Whatever is going on up in Scotland? Despite a general trend of decreasing drug use throughout the UK, the Scottish government handed out 22,980 more prescriptions of methadone in 2014 than they did in 2013. A staggering 470,000 doses costing the tax payer more than £17.9 million disappeared into what Dr Neil McKeganey from the Centre for Drug Misuse Research called “literally a black hole into which people are disappearing.”

Community Safety Minister Paul Wheelhouse told the BBC: “Fewer Scots are taking drugs – numbers are continuing to fall among the general adult population, and drug taking among young people is the lowest in a decade.” So how to explain the methadone increases?

Data obtained from National Services Scotland under a freedom of information request may hold an answer. The number of methadone prescriptions increased in more than a third of all Scottish local authorities in the period covering the last two years. The largest increases were found in  Renfrewshire, Inverclyde and East Ayrshire.
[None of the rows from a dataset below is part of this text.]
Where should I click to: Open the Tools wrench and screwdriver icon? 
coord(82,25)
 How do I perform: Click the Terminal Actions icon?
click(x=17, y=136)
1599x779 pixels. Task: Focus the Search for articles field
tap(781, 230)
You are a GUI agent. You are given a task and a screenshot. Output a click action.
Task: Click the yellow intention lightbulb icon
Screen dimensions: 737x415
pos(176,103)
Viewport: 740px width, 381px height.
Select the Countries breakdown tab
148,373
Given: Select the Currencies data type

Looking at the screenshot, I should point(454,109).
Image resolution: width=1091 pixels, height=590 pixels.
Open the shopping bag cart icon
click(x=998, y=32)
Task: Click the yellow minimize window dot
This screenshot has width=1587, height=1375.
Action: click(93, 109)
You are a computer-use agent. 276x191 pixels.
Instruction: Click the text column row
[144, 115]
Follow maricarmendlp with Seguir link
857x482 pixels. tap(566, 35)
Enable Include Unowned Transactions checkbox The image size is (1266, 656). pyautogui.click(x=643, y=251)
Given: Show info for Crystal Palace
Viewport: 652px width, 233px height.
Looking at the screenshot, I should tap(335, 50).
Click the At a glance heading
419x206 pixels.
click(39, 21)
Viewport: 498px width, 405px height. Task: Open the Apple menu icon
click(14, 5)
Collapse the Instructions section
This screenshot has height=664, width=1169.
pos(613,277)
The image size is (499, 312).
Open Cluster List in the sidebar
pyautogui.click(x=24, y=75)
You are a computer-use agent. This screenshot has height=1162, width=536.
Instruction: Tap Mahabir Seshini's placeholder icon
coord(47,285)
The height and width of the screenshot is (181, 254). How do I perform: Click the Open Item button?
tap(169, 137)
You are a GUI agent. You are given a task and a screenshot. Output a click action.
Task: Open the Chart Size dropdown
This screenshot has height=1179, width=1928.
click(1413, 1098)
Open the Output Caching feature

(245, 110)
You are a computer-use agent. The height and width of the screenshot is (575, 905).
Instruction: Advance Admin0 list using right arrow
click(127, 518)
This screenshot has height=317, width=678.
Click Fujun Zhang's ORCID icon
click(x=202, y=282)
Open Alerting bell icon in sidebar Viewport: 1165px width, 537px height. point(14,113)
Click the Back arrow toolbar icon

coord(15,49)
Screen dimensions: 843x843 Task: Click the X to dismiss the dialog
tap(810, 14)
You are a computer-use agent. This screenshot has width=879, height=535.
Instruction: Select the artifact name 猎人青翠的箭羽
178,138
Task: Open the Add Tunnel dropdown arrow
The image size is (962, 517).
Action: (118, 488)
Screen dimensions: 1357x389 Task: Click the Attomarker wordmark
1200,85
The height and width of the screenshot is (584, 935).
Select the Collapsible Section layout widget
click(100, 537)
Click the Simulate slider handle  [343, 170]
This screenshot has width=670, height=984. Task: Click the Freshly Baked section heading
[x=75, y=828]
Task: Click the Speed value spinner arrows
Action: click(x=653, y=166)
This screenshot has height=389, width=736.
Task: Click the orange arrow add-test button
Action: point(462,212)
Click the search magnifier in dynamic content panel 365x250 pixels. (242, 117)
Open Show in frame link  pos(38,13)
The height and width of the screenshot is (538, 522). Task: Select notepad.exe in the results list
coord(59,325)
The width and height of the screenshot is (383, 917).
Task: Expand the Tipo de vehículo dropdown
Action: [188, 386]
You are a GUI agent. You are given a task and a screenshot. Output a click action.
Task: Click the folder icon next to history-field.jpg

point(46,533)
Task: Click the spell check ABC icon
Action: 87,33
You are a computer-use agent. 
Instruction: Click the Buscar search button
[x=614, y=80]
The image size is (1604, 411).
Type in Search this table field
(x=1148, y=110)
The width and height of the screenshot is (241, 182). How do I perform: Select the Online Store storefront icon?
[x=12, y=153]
Methadone has been central to drug treatment strategies since the 1980’s. Despite widespread criticism by recovering addicts and drugs workers it is by far the most widely used opioid replacement therapy. Most recipients take it for years without being weaned off it altogether.

Some doctors like Dr Neil McKeganey fear that the long-term approach to prescribing methadone must be re-looked at. He believes that methadone has a role to play in helping the addict to wean themselves off heroin, but it should not be so widely prescribed, or for so long as it is now. He says that a two year assessment period would be ideal. If the “highly addictive” methadone isn’t getting the addict to quit after two years they could either try the more expensive suboxone or be admitted to a drug-free residential heroin rehab facility to kick the habit.

Figures released by the NHS in 2012 show that methadone-implicated deaths increased dramatically in cases where the addict had been prescribed methadone therapy for more than a year. This lends weight to the call for a timed review and reassessment evaluation to determine whether the methadone use is leading to decreased use or merely parking the addict on an endless cycle of addictive prescriptions.

Gladstones Clinic has a policy of complete abstinence from drugs during the primary treatment phase of residential heroin rehab. Our clients need to be sober and fully functionally aware in order to benefit from the intense group and one-to-one therapy sessions. Intensive psychoanalysis, cognitive behavioral therapy and complementary therapies work best when the individual receiving treatment is 100% involved in their recovery. For these reasons we do not prescribe methadone therapy to any of our clients. Our goal is to eliminate addiction, not redirect it to another unhealthy addiction.